(EXERCICES À TRAITER)
1. Selon le texte sur l'observation de la conscience, de quoi est né le désir d'aller au-delà de l'entité limitée ?
2. Prolongez le texte sur l'observation de la conscience en reprenant juste après sa dernière phrase.

(TEXTE SOURCE)
Donc, nous demandons : est-il possible d’observer sans aucune direction de recherche, sans aucune distorsion, ce mouvement total de la conscience ? C’est possible quand vous n’avez pas de direction de recherche. Ce qui veut dire que du moment que vous avez un motif, vous donnez une direction à votre observation. D’accord ? Du moment que vous voulez tirer quelque chose de votre observation, elle devient déformée. Vous dites : « Eh bien ! Je dois aller au-delà de cette entité limitée ! » Le désir même d’aller au-delà de cette limite est né de son propre conditionnement. Par conséquent, c’est encore déformé. J’espère que vous suivez tout cela.

Donc, est-il possible d’observer sans direction de recherche, sans motif, sans espoir de récompense et sans crainte de punition — est-ce possible ? Ne dites pas, « oui » ou « non ». Nous devons découvrir cela par nous-mêmes. Pouvez-vous observer votre femme, votre fille, quoi que ce soit que vous observiez, sans un motif ? Sans une direction de recherche ? Sans désirer, retirer quelque chose de cela ? Ce qui signifie qu’alors toute votre attention est là. Il n’y a pas de déviation. Vous suivez cela ? Alors, vous êtes complètement alerte et conscient. Et, alors, seulement, il est possible d’observer ce phénomène total de la conscience en action.

Et pouvez-vous observer sans tout cela ? Nous disons : « Ce n’est pas possible instantanément » et nous nous entraînons et graduellement, jour après jour, nous cultivons l’attention. D’accord ? S’entraîner à acquérir une lucidité qui est l’essence de la sensibilité ! Être si terriblement sensible. Si vous n’êtes pas sensible, vous ne pouvez pas être attentif, donc, vous vous entraînez à la sensibilité, une sorte de… vous savez. Nous sommes ainsi. Nous sommes réellement des singes. Ce qui signifie que nous n’avons pas fondamentalement compris que, partout où il y a intention, désir, entraînement en vue de faire quelque chose, alors, cette sorte d’attitude mentale est entièrement vide de toute sensibilité, de toute attention.

(EXTRAIT DE DONNÉES)
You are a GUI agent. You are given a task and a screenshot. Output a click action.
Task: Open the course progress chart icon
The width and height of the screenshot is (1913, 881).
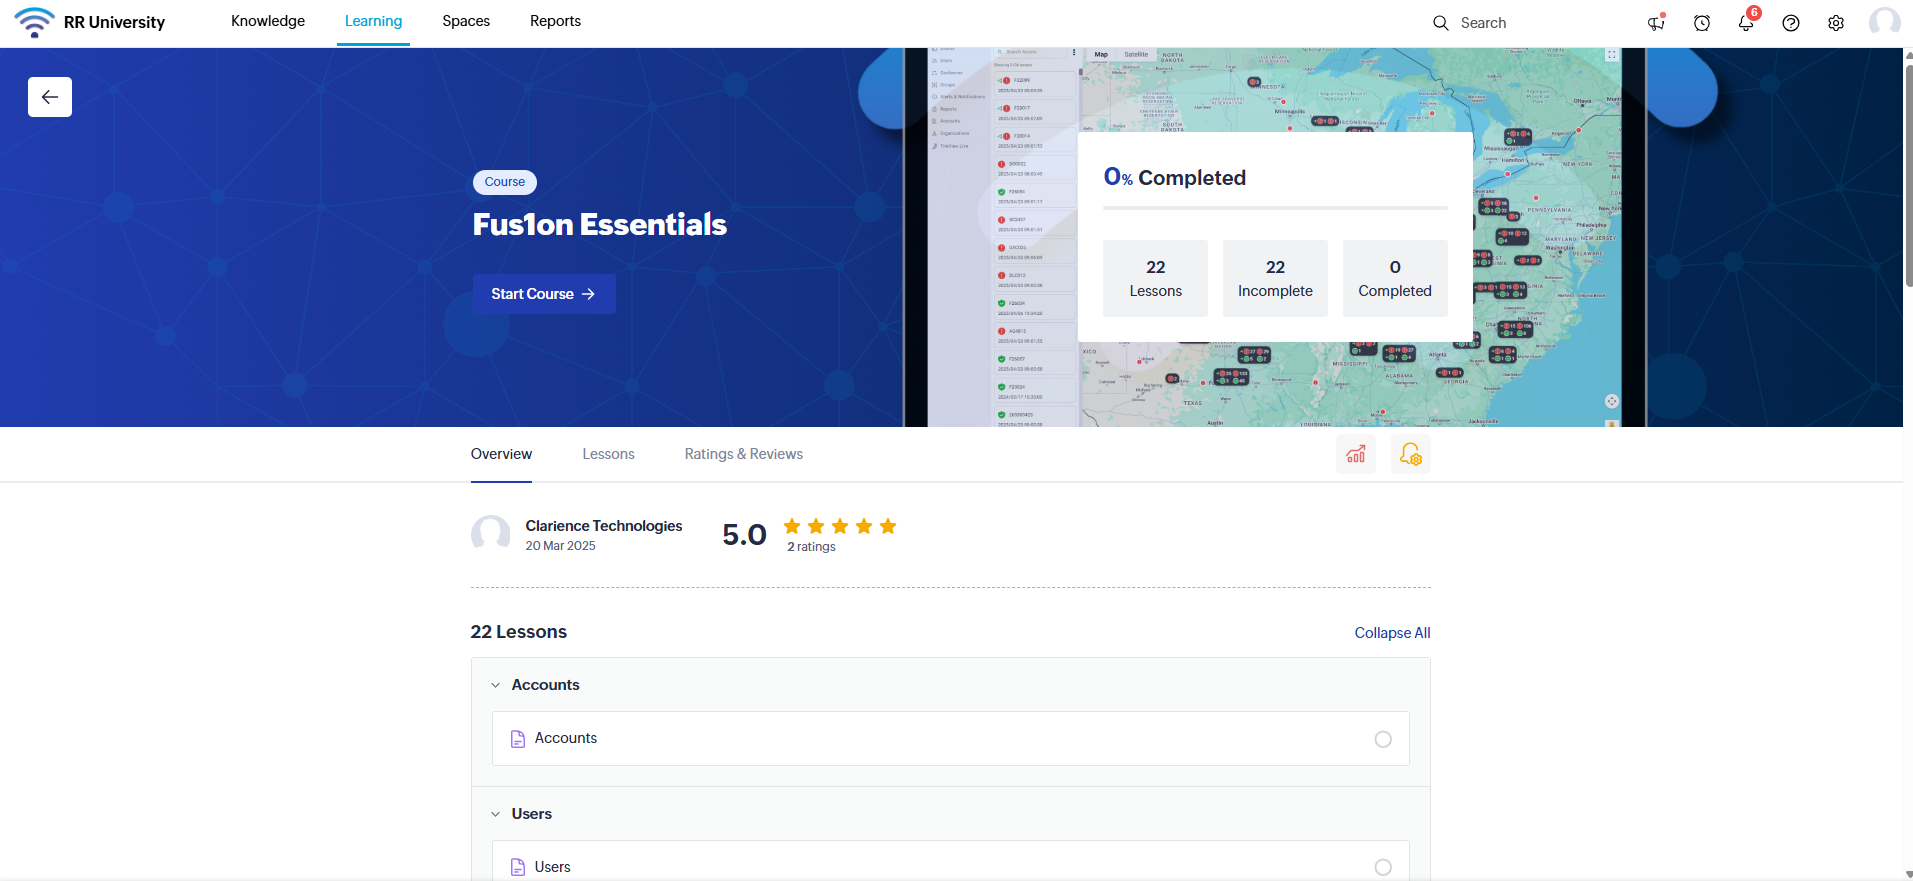(x=1356, y=455)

(CORRIGÉ)
1. Il est né de son propre conditionnement.

2.
J’espère que vous participez tous à cette recherche. La faites-vous pendant que nous parlons l’un à l’autre ? Et non pas demain ou un autre jour, mais maintenant, alors que vous êtes assis là, parlant ensemble, voulez-vous faire cela ? Le faites-vous ? Sans orientation, sans motif, sans désir d’une récompense pour faire quelque chose sous peine d’être punis. Êtes-vous totalement en dehors de tout cela ?

Alors, y a-t-il une observation de toute la nature, de la structure et du mouvement complexe de la conscience saisie dans sa totalité ? Alors, il est possible d’amener une transformation qui est fondamentale, profonde, réelle. Car il n’y a pas là d’action positive. Nous avons expliqué cela, ce que nous entendons par action positive. C’est-à-dire, essayer de faire quelque chose au sujet de votre conscience, essayer de la forcer, de la maîtriser, de l’élargir, de la réprimer. La conscience signifie tout son contenu, vos colères, vos désirs, vos exigences sexuelles, vos croyances, vos dogmes, votre appartenance à une certaine culture, tout cela fait partie de la conscience.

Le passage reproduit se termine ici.